>>>>

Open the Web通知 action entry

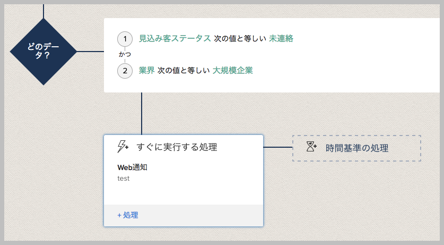pos(132,167)
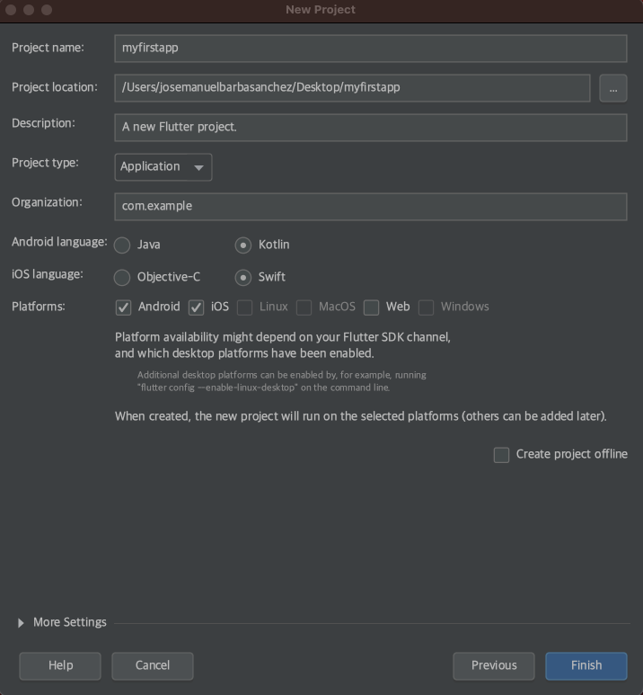Click into the Project location path field
Image resolution: width=643 pixels, height=695 pixels.
pos(352,88)

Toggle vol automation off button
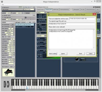(12, 24)
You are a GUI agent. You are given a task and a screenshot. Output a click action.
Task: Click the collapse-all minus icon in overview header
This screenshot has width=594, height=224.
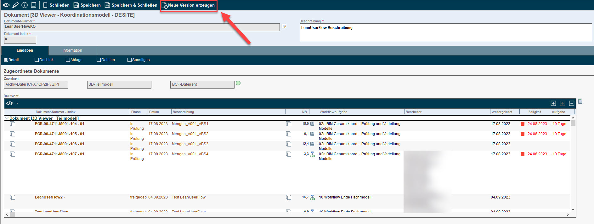pyautogui.click(x=572, y=103)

<<<<

# WORK REQUIRED
Reproduce every line of text in the material above verbatim, omitting the pictures.

# RESULT OF THE TASK
Open the Web通知 action entry

pos(132,167)
Click into the Project location path field
Image resolution: width=643 pixels, height=695 pixels.
pos(352,88)

Toggle vol automation off button
(12, 24)
You are a GUI agent. You are given a task and a screenshot. Output a click action.
Task: Click the collapse-all minus icon in overview header
This screenshot has width=594, height=224.
pyautogui.click(x=572, y=103)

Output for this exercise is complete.